The death of Grand Mufti Sheikh Abdel Aziem Al-Afifi, after just four months in the role, has renewed discussion on the office in Australia.
The Grand Mufti is Australia’s most senior Muslim cleric and considered the highest official authority of religious law for Sunni Muslims.
It is unusual for non-Muslim majority countries to have a Grand Mufti, although there have been calls in the UK for such a role to be created.
In Australia, the position can only be held for a maximum of two three-year terms, under the current constitutional by-laws of the Australian National Imams Council.
The position is chosen by a committee of 18 members from the ANIC, which is made up of over 200 male imams from across Australia.
What does the Grand Mufti do?
The role of the Grand Mufti varies in different Muslim cultures. One of the core tasks is to provide religious leadership, including non-binding opinions on novel legal issues, drawing on an expert understanding of the sacred law.
The role, as defined by a mission statement of the ANIC, also involves significant outreach within the Muslim community through the support of local Islamic organisations. Promoting harmony and co-operation with the broader community in Australia is also a key goal.
Aside from the ANIC, there are other representative groups for Muslims in Australia, including bodies that represent Islamic scholars, such as the Darul-Fatwa (High Islamic Council of Australia).
Muslims make up 2.6 per cent of the Australian population, or more than 604,000 people, according to the 2016 census. It is the most popular non-Christian religion in Australia, surpassing the number of Buddhist adherents.
A 2015 report by the University of South Australia professor Riaz Hassan said Muslim population in Australia is "one of the most ethnically and nationally heterogeneous religious communities".

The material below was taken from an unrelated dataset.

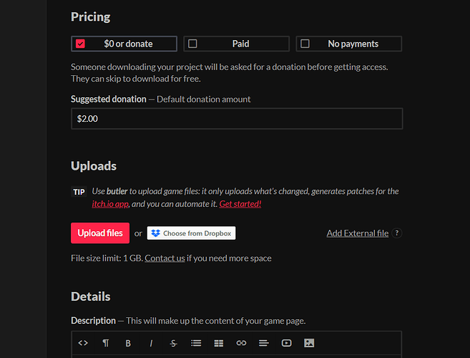Viewport: 470px width, 358px height.
Task: Open text alignment options in editor
Action: [263, 343]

While around 40 per cent of Muslim Australians are Australian-born, the remaining proportion come from 183 countries.
Who was the late Sheikh Abdel Aziem?
Sheikh Abdel Aziem Al-Afifi was a founding member of the ANIC, serving the Muslim community for over 20 years, including serving two terms as president of the ANIC, before he was elected to the role of Grand Mufti in March.
He had been battling cancer for some time before succumbing to the illness on 11 July.
The Egyptian-born academic studied directly under classically trained scholars, graduating with the equivalent of three Honours degrees (known as ijaza, which translates as ‘authorisation to teach’). He worked for Jordan’s Ministry of Religious Affairs for six years until 2000.
It was in that same year that he first visited Australia to lead a Ramadan sermon. He fell in love with the country and eventually settled in Melbourne to teach at Islamic schools.
Speaking to SBS News not long after his appointment as Grand Mufti, Sheikh Al-Afifi said he had always been motivated by a desire to impart his learnings to the wider Australian community.
"It's a big responsibility, and I will do my best,” Sheikh Al-Afifi said.
He said that mission was done with the aim of mending any fractions between the Muslim and non-Muslim community in Australia.
A Mufti for all Australians was a catch cry he tried to live by,
"It is our duty to work hard and to stop any harm and to keep Australia safe and secure,” he told SBS News.
“Because we're all one family and we all have to help each other and work together.”
Much of his outreach work involved engaging with young people.
"I'll be very happy if I can do something to save our kids, and to keep them away from any bad idea, and to teach them how to be good Australians and to represent their country, and to serve our nation,” he said.
Who will be the next Grand Mufti?
The executive committee of the ANIC will meet within 15 days to elect a new leader.
In the interim, the executive committee will perform the duties of the Grand Mufti.